Using the records below, transcribe exactly only the lines from the one with "Instruction: Retweet Jayrhough's" through the end, both included, and drop every picture.

______

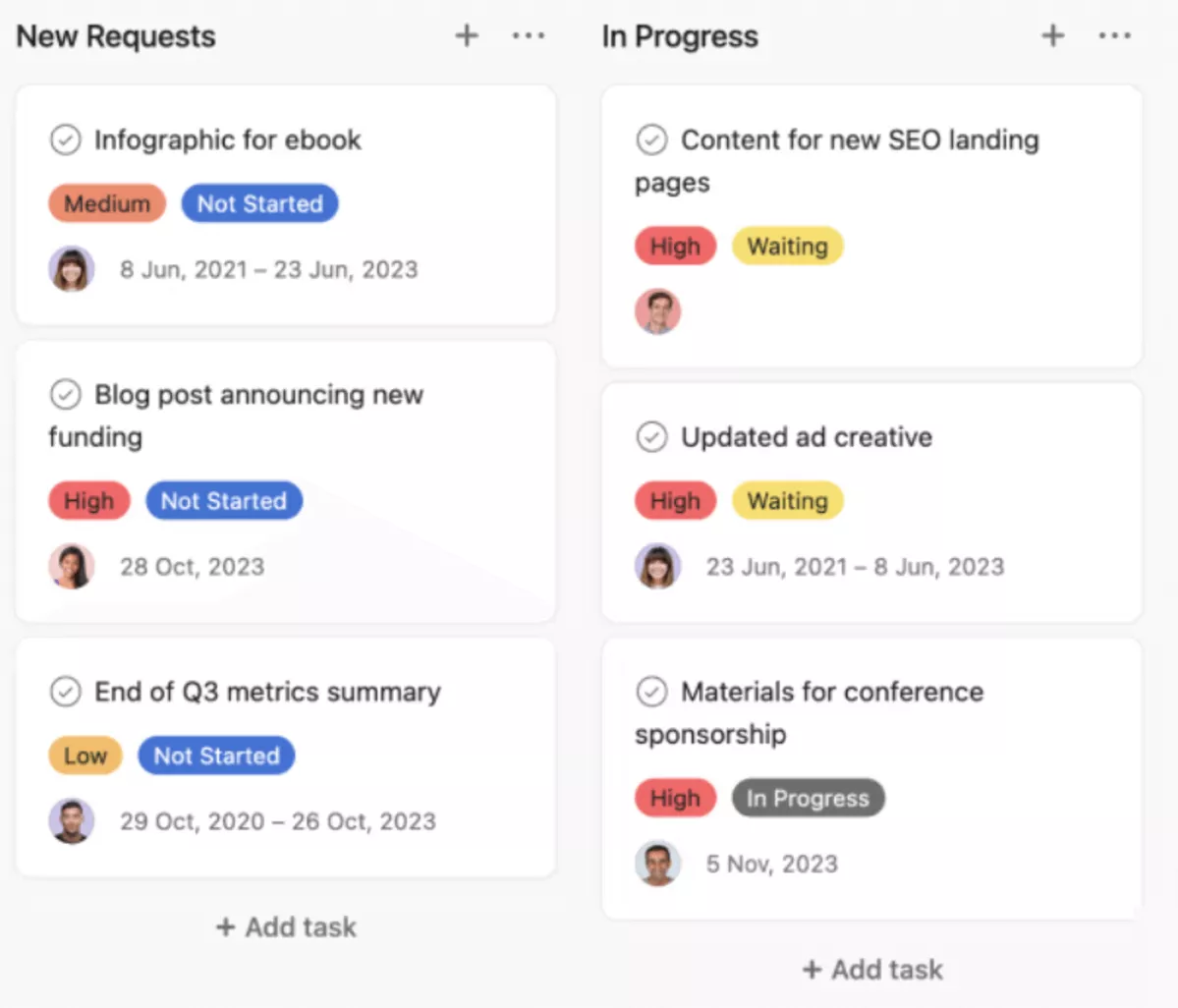Click the plus icon in the In Progress column
This screenshot has height=1008, width=1178.
1052,35
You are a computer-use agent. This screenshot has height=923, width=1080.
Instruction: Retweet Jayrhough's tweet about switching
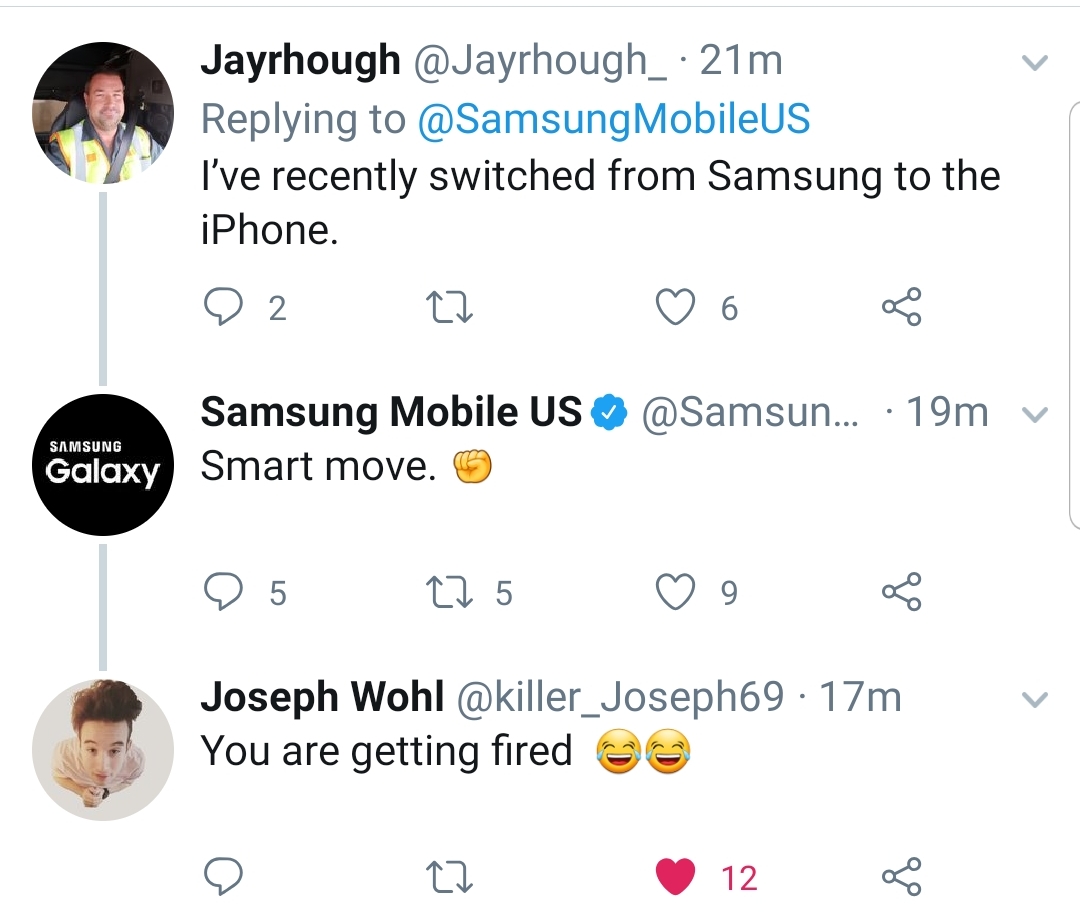point(449,308)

______

Answer for this exercise:
Instruction: Retweet Jayrhough's tweet about switching
point(449,308)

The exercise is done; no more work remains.